O BANCO É O MESMO, EU É QUE NÃO!

Não consigo contabilizar as vezes que neste banco já me sentei.

Cada uma delas tem colada a si, uma história, das várias histórias que aqui vivi.

Cada uma delas, tem colada a si, um tempo, tantas vezes intemporal, e um espaço que continua a ter espaço dentro de mim.

Na verdade, não me assustam as memórias dos lugares.

Saboreio-as como se me apresentam. Umas vezes mais doces, mais nutridoras, mais alegres e expansivas, outras mais frias, secas, tristes e até ausentes de qualquer sentido.

Gosto da dignidade de me sentar, em bancos onde no passado já me sentei, com a presença plena do presente e da impermanência e ciclicidade da vida.

Conforta-me, sentir na epiderme o quanto sendo a mesma, hoje sou já outra.

Constato, que nem sempre que aqui me sentei, fui a minha melhor companhia.

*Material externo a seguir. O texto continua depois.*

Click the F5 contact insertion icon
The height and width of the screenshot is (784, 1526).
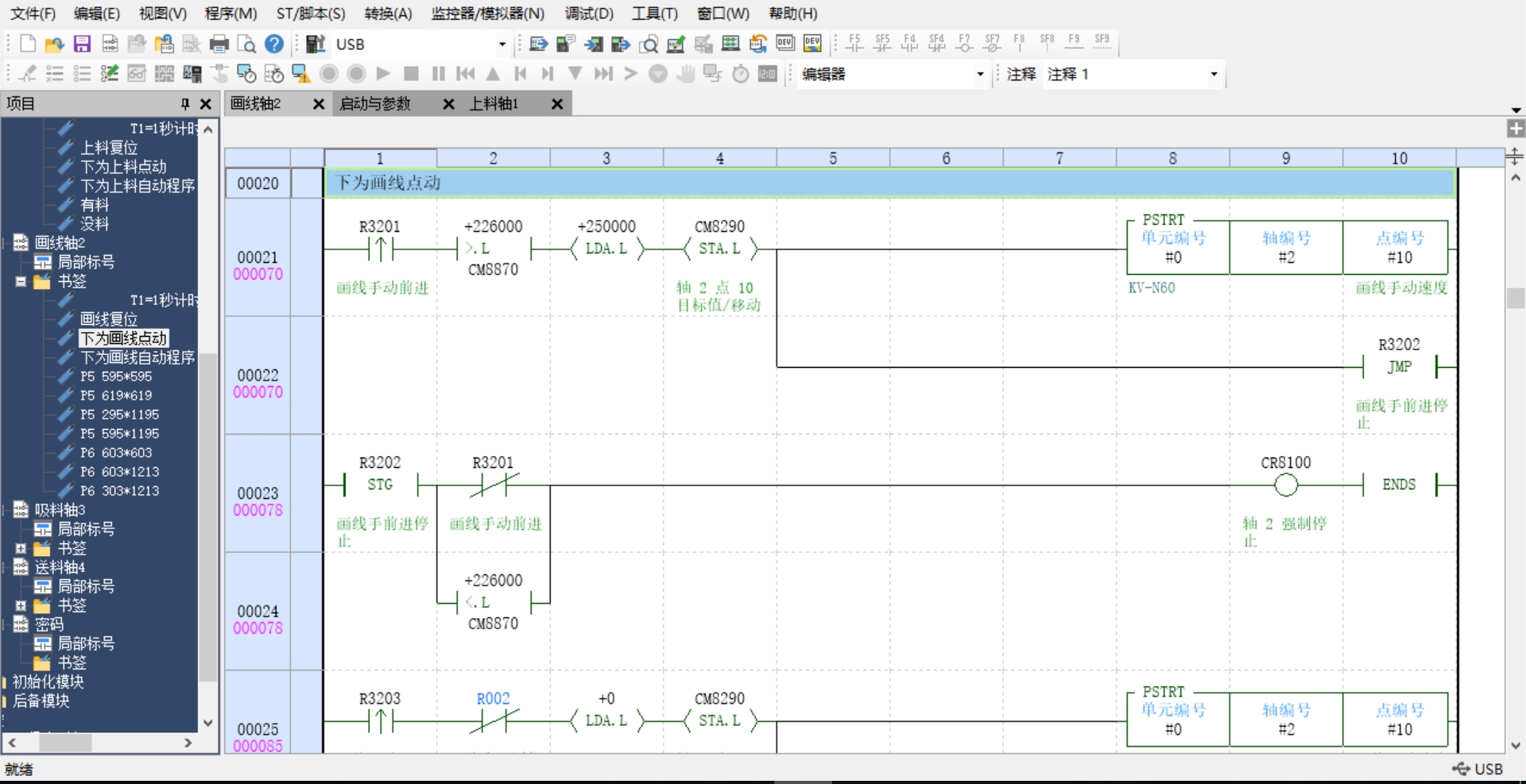pos(854,43)
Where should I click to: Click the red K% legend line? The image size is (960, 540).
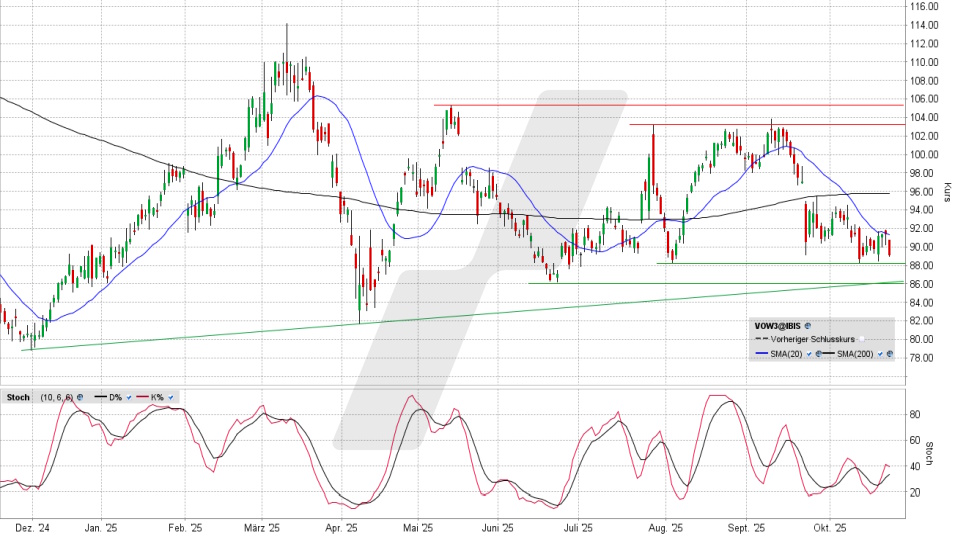click(142, 397)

Talvez por isso tenha permitido, que aquele lugar sagrado dentro e fora de mim, fosse tantas vezes profanado.

Há bancos que nos contam segredos, que quando desvendados nos deixam conhecer o céu, porque nos relembram que já conhecemos o inferno também.

É bem verdade, este banco é o mesmo, mas eu sou já outra!